*TO DO*
Reproduce verbatim the stretch of the partial fractions solution from "since these factors" through "B(3x + 2 ).......................(1)".

-- Start SOURCE TEXT --

# How do you express (9x)/(9x^2+3x-2) in partial fractions?

Feb 7, 2016

$\frac{2}{3 x + 2} + \frac{1}{3 x - 1}$

#### Explanation:

first step here is to factor the denominator

$9 {x}^{2} + 3 x - 2 = \left(3 x + 2\right) \left(3 x - 1\right)$

since these factors are linear , the numerators will be constants

$\frac{9 x}{\left(3 x + 2\right) \left(3 x - 1\right)} = \frac{A}{3 x + 2} + \frac{B}{3 x - 1}$

now multiply through by (3x + 2 )(3x - 1 )

hence : 9x = A(3x - 1 ) + B(3x + 2 ).......................(1)

the next step is to find values for A and B. Note that if x$= \frac{1}{3}$then the term with A will be zero and if x $= - \frac{2}{3}$ the term with B will be zero.

let $x = \frac{1}{3} \textcolor{b l a c k}{\text{ in}} \left(1\right) : 3 = 3 B \Rightarrow B = 1$

let $x = - \frac{2}{3} \textcolor{b l a c k}{\text{ in}} \left(1\right) : - 6 = - 3 A \Rightarrow A = 2$

$\Rightarrow \frac{9 x}{9 {x}^{2} + 3 x - 2} = \frac{2}{3 x + 2} + \frac{1}{3 x - 1}$

-- End SOURCE TEXT --
-- Start PROVIDED INFORMATION --

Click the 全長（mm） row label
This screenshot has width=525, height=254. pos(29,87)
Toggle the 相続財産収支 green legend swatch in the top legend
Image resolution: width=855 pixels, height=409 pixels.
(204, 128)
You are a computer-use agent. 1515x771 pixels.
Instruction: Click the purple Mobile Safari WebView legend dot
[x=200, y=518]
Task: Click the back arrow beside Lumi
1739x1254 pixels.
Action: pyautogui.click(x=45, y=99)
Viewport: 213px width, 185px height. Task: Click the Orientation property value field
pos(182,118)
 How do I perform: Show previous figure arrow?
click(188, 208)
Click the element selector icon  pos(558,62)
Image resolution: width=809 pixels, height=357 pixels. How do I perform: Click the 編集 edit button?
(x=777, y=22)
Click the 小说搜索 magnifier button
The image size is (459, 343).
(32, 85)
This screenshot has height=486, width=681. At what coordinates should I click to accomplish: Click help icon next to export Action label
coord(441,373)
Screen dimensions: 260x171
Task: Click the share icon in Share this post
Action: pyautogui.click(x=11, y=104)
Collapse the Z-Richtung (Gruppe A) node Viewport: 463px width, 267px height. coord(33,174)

-- End PROVIDED INFORMATION --

*SOLUTION*
since these factors are linear , the numerators will be constants

$\frac{9 x}{\left(3 x + 2\right) \left(3 x - 1\right)} = \frac{A}{3 x + 2} + \frac{B}{3 x - 1}$

now multiply through by (3x + 2 )(3x - 1 )

hence : 9x = A(3x - 1 ) + B(3x + 2 ).......................(1)